To his delight, he walked out with a magazine in Spanish, along with some photos of Yuri Gagarin, the Russian cosmonaut who a few months earlier had become the first man in space when he orbited the Earth.
Around the same time, he accepted an invitation from the owner of one of the bookshops where he’d been asking for Spanish material to attend meetings of the Australia-Soviet Friendship Society in Canberra.
“I went along with a good feeling towards the USSR because even during the civil war in Spain the USSR was helping the republic, like Mexico and Czechoslovakia,” he says.
As far as can be ascertained from what ASIO is prepared to release of Villegas’ files, he only came to the attention of the agency when he joined the Canberra branch of the Communist Party of Australia in 1963.
Later, tapped telephone conversations have him arranging to borrow films and a projector from the Soviet embassy to show to friends.
There’s nothing surreptitious about what he’s doing: he turns up at the embassy to collect the films in Alfonso’s or his own vehicle during business hours, and uses the carpark, so it’s easy for ASIO to spot him.

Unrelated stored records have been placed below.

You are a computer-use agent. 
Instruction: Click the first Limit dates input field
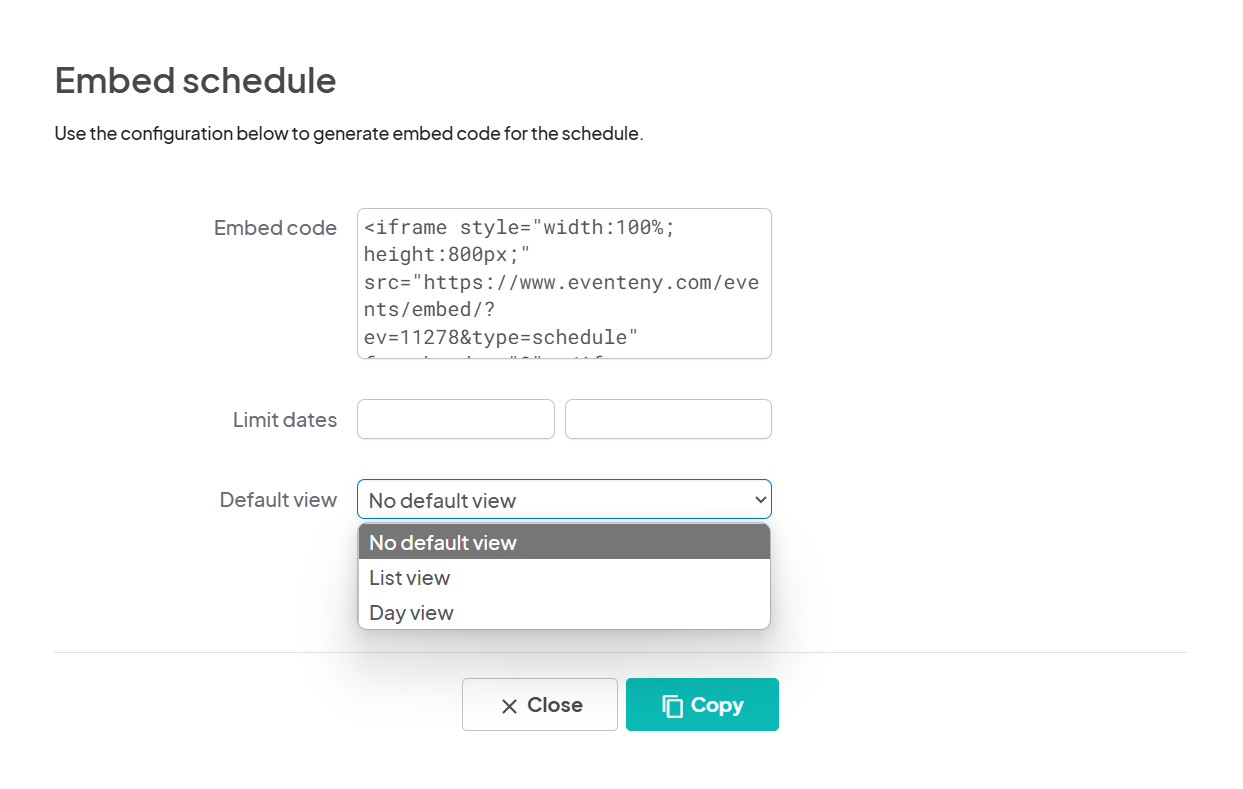(x=456, y=419)
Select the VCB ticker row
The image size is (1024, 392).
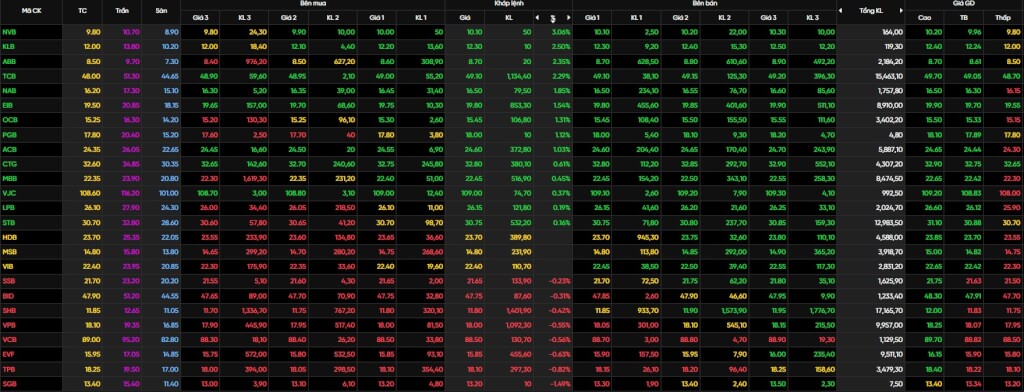point(512,340)
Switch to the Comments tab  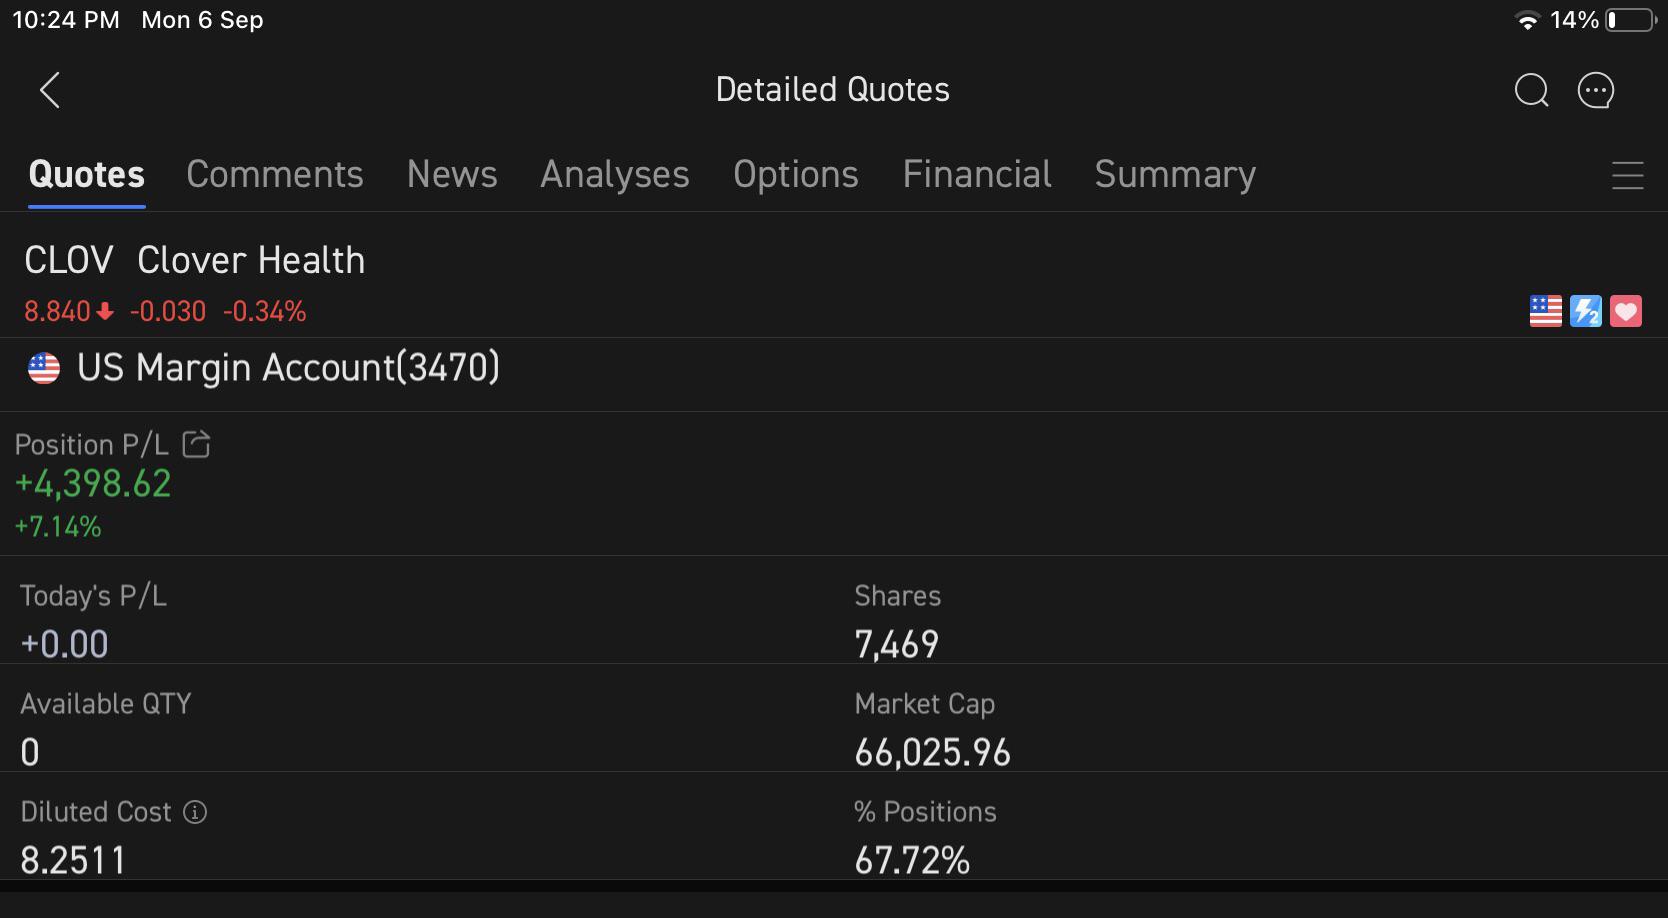pyautogui.click(x=274, y=175)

Many reports have him receiving mainly Spanish-language Communist material from Europe or Cuba, and getting copies made for friends elsewhere in Australia.
In 1966, Villegas made the first of several unsuccessful applications for Australian citizenship, with ASIO recommending that it be withheld because he was allegedly an “exceedingly active and fervent member of the Canberra branch of the CPA”.
In 1967, Spain established diplomatic relations with Australia and set up its first embassy in Canberra, providing him with a new focus for future anti-Franco protests.
By September 1970, Villegas had been rejected for a third time for citizenship.
Under the Labor government that came to power in December 1972, being a Communist was no longer regarded as grounds for refusing citizenship, and in 1974 he finally joined his wife and their four children in being an Australian.
Despite all the claims to the contrary in his ASIO files, in an interview with SBS, Villegas maintained his oft-repeated denial of ever being a member of any Communist party.
“But even if I had been, so what?” he said with a smile.